Alberto de Tagle, em seu artigo, considera que a primeira questão a ser feita diante de um determinado bem cultural ou de uma coleção é justamente o motivo pelo qual deve ser preservado, perguntando-se: para quê e para quem é importante, quais os valores que representa e que contribuição traz para a sociedade? O autor salienta o quanto é importante definir prioridades dentro de uma coleção, pois, a partir daí, é possível estabelecer critérios para a distribuição de recursos, bem como avaliar os riscos e as dificuldades de manutenção da coleção, possibilitando o uso racional do patrimônio cultural em geral.

O debate sobre a necessidade de integração entre especialistas dos campos das ciências e das humanidades é o assunto do artigo de Luiz Souza. Baseando-se na ideia de que é imprescindível conhecer para conservar, o autor trata dos aspectos fundamentais para o estabelecimento de bases científicas para a conservação e restauração de bens culturais, como o conhecimento da natureza material dos bens culturais, o conhecimento dos próprios materiais e de seu comportamento frente às variações ambientais. O autor também sustenta a necessidade do estabelecimento de uma visão holística da conservação e restauração de bens culturais, além da quebra nas barreiras existentes entre conservação e restauração de bens culturais móveis, sítios e monumentos.

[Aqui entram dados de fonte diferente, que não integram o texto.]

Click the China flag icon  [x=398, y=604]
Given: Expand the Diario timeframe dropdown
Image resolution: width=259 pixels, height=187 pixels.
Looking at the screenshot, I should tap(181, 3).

Marcus Granato apresenta um panorama das pesquisas sobre conservação de objetos metálicos no Brasil, discutindo a importância da conservação preventiva para a diminuição dos riscos de deterioração de coleções. Parte do princípio de que o problema central da conservação é ampliar ao máximo o tempo de vida dos objetos, apresentando as causas mais comuns de deterioração de objetos metálicos musealizados, os métodos de intervenção utilizados em peças metálicas e um estudo de caso da conservação e restauro de uma coleção de instrumentos científicos do MAST.

O artigo de Simone Mesquita aborda o processo de implantação do laboratório central de preparação, conservação e restauração do Museu Nacional da Universidade Federal do Rio de Janeiro, inaugurado em 2000, apontando o quanto, mesmo em nível internacional, políticas institucionais voltadas para práticas de conservação preventiva no campo da arqueologia ainda são recentes. Salienta o aumento da preocupação com o acervo quanto à conservação e restauração nos espaços museológicos, fato que tem influenciado a constituição de coleções e o planejamento da expografia.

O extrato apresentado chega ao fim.